**Fragmento seleccionado:**
::::::
16 jun 2026

El verdadero riesgo para Asia no es energético. Es depender de 1,1 billones de dólares al año en combustibles importados.


La electrificación se está convirtiendo en una estrategia de soberanía económica.

Durante años, el debate energético se ha centrado en emisiones, objetivos climáticos y despliegue renovable. Sin embargo, el último informe de Ember, Electric Asia, plantea una cuestión mucho más estratégica: la energía ya no es solo un problema ambiental, sino un problema de competitividad, seguridad económica y soberanía.

La cifra es contundente.

Asia importa cada año más de 1,1 billones de dólares en combustibles fósiles, una factura equivalente a más del 3% de su PIB regional. A pesar de concentrar más de la mitad de la población mundial, apenas dispone del 2% de las reservas globales de petróleo y del 8% de las reservas de gas.

Durante décadas, el crecimiento económico asiático estuvo ligado a una dependencia creciente de las importaciones energéticas. Pero algo ha cambiado.

Según Ember, la combinación de energía solar y almacenamiento en baterías ya resulta más económica que la generación fósil en gran parte de Asia, mientras que los vehículos eléctricos han alcanzado la paridad económica frente a los vehículos de combustión en numerosos mercados.

La consecuencia es enorme.

Por primera vez, una gran región económica dispone de una alternativa tecnológica capaz de sustituir importaciones energéticas por inversión local.

Cada megavatio fotovoltaico instalado, cada batería desplegada y cada vehículo eléctrico vendido reduce la necesidad de importar petróleo, gas o carbón.

Y aquí aparece el dato más relevante del informe:

La electrificación del transporte podría reducir a la mitad las importaciones de petróleo de Asia y generar ahorros superiores a 300.000 millones de dólares anuales.

Estamos asistiendo a un cambio estructural.
::::::
**Listado de datos:**
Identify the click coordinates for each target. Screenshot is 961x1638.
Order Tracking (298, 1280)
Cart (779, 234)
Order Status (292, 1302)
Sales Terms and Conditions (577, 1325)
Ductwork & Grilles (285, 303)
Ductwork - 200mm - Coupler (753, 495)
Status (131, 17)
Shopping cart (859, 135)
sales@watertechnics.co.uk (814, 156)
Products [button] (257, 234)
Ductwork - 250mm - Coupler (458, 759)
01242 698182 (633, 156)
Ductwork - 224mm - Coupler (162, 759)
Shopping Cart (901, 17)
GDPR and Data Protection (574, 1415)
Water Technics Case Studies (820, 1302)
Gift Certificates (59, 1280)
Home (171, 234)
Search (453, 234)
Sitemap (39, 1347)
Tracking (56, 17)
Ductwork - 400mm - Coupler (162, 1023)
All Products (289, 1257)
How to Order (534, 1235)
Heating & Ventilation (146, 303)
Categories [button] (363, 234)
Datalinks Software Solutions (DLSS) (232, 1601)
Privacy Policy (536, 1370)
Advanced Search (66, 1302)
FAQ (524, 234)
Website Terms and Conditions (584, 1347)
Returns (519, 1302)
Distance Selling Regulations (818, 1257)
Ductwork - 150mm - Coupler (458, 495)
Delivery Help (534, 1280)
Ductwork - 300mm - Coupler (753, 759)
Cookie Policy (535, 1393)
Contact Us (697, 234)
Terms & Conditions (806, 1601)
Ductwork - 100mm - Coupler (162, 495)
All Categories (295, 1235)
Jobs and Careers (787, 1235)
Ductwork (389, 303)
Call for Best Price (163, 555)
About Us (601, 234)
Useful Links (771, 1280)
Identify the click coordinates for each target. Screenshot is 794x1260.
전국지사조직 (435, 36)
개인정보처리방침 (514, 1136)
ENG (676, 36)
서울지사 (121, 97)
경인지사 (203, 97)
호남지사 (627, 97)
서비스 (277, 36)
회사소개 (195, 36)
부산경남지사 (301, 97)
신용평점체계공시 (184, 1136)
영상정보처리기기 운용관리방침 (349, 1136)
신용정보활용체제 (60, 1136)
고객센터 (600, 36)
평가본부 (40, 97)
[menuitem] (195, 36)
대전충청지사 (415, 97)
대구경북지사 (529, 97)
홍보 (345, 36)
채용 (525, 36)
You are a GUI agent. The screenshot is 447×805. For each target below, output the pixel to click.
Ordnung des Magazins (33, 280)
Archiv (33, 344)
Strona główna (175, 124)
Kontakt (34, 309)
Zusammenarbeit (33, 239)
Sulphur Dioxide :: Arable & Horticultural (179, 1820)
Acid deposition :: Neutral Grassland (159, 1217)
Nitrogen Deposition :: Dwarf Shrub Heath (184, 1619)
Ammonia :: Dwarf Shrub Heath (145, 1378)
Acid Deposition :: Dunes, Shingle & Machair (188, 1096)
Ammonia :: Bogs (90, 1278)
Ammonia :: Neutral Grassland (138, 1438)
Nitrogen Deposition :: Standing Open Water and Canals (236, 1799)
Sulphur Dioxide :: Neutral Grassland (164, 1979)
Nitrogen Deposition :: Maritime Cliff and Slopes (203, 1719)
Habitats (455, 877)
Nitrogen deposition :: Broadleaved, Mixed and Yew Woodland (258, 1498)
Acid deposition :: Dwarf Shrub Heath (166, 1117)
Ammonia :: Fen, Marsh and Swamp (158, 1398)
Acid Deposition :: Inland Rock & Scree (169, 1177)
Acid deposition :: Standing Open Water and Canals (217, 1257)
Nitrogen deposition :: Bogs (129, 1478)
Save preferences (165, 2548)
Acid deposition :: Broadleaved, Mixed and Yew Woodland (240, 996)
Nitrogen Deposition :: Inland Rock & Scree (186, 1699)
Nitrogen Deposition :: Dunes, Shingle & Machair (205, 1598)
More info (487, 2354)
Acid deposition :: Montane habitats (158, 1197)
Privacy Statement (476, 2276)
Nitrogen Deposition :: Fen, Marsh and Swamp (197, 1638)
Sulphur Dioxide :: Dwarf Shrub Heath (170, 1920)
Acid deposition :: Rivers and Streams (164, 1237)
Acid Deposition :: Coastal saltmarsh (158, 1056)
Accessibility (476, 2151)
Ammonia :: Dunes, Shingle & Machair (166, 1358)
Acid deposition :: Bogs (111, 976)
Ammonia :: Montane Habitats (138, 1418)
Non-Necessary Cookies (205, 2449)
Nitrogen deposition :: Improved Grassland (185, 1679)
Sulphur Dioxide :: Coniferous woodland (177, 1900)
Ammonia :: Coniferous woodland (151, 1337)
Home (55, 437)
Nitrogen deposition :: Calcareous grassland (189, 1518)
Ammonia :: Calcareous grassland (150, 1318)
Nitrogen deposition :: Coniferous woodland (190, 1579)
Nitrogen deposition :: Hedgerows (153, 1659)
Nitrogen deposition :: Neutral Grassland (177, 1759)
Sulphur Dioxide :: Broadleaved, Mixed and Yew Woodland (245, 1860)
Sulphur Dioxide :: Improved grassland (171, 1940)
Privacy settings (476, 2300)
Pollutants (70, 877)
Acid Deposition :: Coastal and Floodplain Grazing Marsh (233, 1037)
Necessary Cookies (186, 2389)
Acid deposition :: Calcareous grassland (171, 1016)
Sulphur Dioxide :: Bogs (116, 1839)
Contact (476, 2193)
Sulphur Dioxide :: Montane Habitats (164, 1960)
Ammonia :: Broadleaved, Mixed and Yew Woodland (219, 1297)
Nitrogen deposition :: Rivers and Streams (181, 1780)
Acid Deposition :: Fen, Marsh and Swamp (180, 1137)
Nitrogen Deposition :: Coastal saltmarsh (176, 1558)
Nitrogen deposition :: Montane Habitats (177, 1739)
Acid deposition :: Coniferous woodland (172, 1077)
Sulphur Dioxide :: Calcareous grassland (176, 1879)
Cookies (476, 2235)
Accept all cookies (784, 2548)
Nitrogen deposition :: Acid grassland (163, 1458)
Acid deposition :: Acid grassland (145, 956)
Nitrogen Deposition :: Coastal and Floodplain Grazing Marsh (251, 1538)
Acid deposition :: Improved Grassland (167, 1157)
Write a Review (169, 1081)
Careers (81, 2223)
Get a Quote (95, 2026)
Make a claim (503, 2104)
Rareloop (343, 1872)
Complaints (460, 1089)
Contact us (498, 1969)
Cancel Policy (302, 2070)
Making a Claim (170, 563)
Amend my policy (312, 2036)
::::::
**Instrucción de trabajo 1:**
Según el texto sobre la electrificación en Asia, ¿qué porcentaje de las reservas globales de petróleo tiene Asia?
**Instrucción de trabajo 2:**
Prosigue el texto sobre la electrificación en Asia a partir de su última oración.
Los ítems no hacen falta para resolver nada.

**Espacio de respuesta 1:**
Apenas el 2% de las reservas globales de petróleo.

**Espacio de respuesta 2:**
Durante el siglo XX, la riqueza se construyó alrededor de la extracción, transporte y consumo de moléculas: petróleo, gas y carbón.

En el siglo XXI, la ventaja competitiva parece desplazarse hacia la fabricación y gestión de electrones: paneles solares, baterías, electrónica de potencia, redes inteligentes y almacenamiento energético.

No es casualidad que Asia fabrique hoy más del 95% de los paneles solares del mundo, el 85% de las baterías y aproximadamente el 75% de los aerogeneradores.

La conclusión del informe es difícil de ignorar:

La transición energética ya no consiste únicamente en producir electricidad renovable.

Consiste en sustituir importaciones energéticas por infraestructura eléctrica propia.

Y en ese nuevo paradigma, el almacenamiento energético deja de ser un complemento para convertirse en una pieza estratégica de primer nivel.

Porque la batería ya no compite contra otra batería.

Compite contra una factura anual de importación de combustibles fósiles de 1,1 billones de dólares.

Fuente: Informe Electric Asia, Ember (11 junio 2026). El informe destaca que Asia genera ya más de la mitad de la electricidad mundial, concentra el 75% de la fabricación de tecnologías eléctricas y avanza hacia una electrificación cinco veces más rápida que Occidente.